The North Korea threat may have been ratcheted down a notch with the U.S. and South Korea signing a pact to deter the use of nuclear arms and other weapons of mass destruction, NBC News reported on Oct. 2.
The North Korea threat, which has been ongoing for months now but recently increased, prompted the pact between the two main targets, the U.S. and South Korea.
After a meeting in Seoul to discuss the North Korea threat, the defense chiefs of the U.S. and South Korea also agreed to review the timing for South Korea to take back wartime command of its forces from the U.S., the allies said in a statement.
The U.S. has 28,500 troops in South Korea to help defend against possible attacks from the North, it was reported in the Stars and Stripes.
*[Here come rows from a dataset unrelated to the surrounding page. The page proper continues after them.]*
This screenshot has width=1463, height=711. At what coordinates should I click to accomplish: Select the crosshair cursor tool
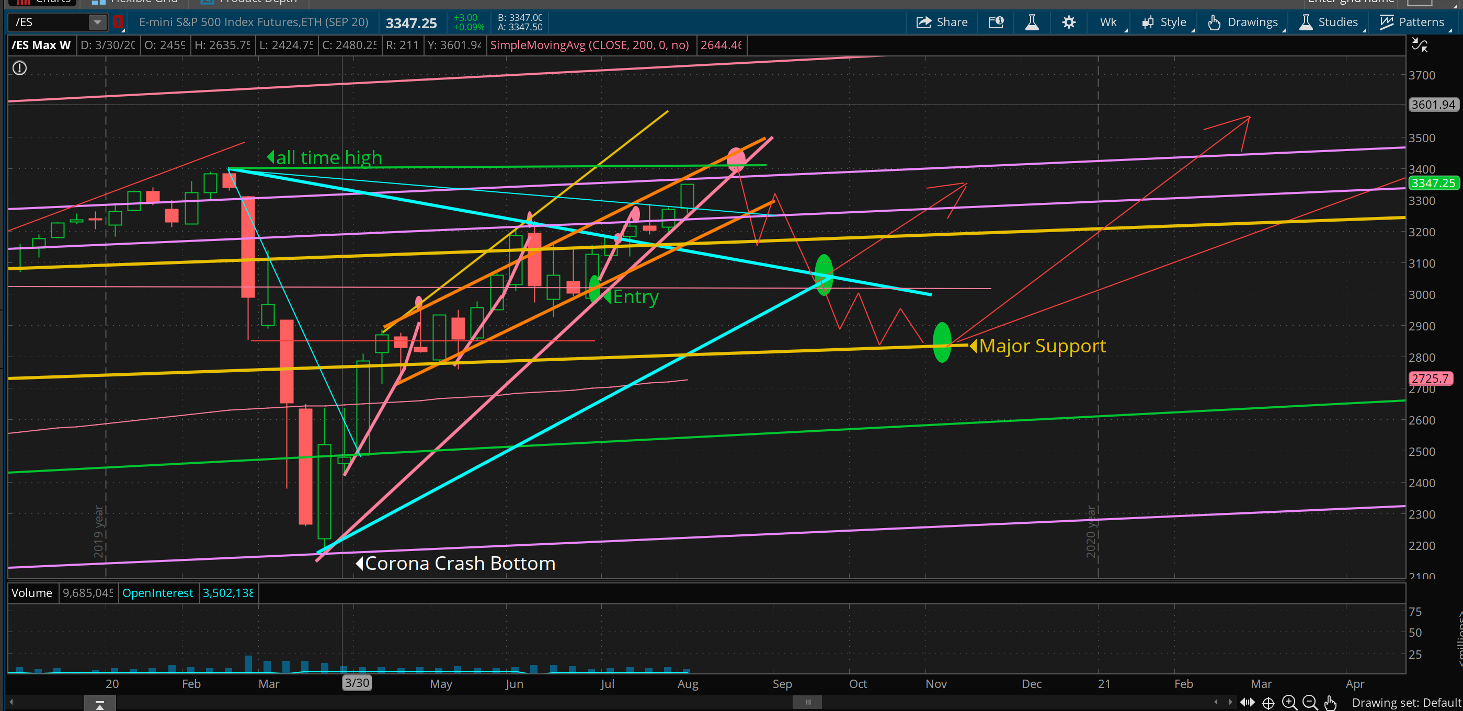click(x=1268, y=702)
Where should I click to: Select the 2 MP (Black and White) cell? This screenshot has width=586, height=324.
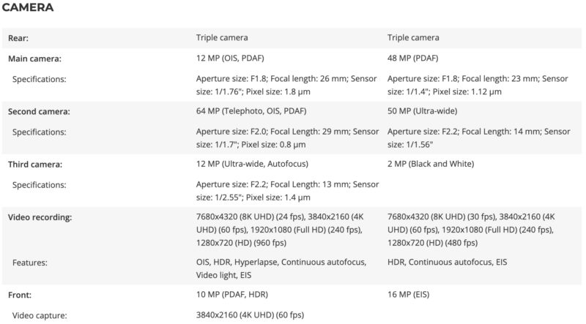pyautogui.click(x=430, y=165)
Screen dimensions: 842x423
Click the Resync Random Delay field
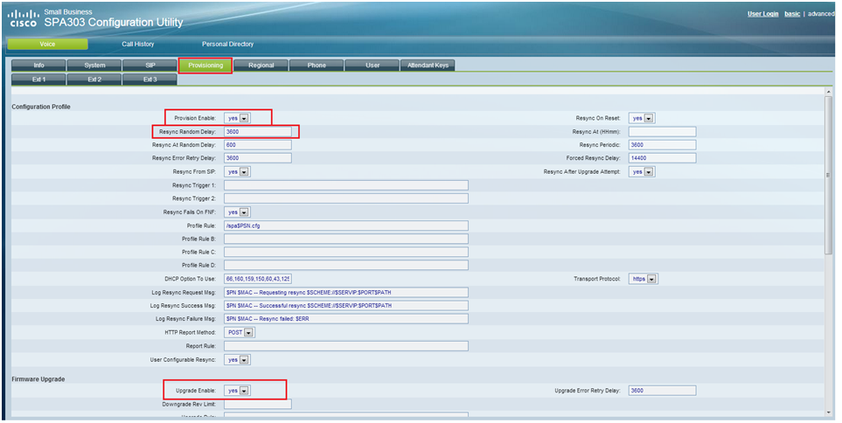coord(257,131)
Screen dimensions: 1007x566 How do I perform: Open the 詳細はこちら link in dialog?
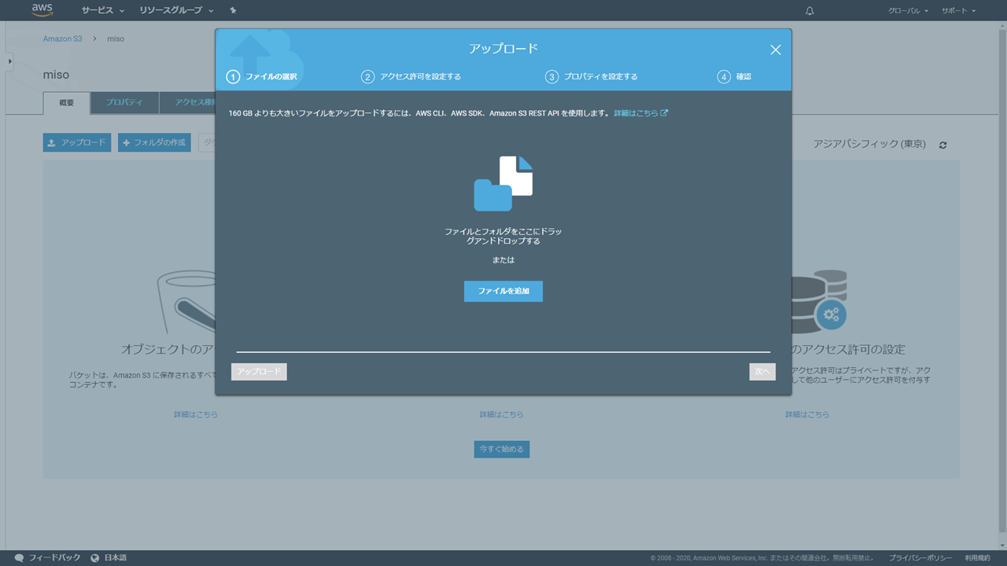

The U.S. was granted wartime command of South Korean forces at the onset of the Korean War and was set to return control to the South Koreans in December 2015.
But in the face of the North Korea threat, South Korean leader Kim Kwan-jin doesn’t think that the timing is good to regain command.
Few other details were released about the pact intended to thwart the North Korea threat. At a news conference, Defense Secretary Chuck Hagel said the North Korea threat is particularly concerning because of its nuclear and ballistic missile programs, its chemical weapons and its proliferation activities.
The U.S. and South Korea signed a “bilateral strategy for tailored deterrence” against the North Korea threat but didn’t provide specifics.
North Korea conducted its third nuclear test in February, heightening concerns over the North Korea threat.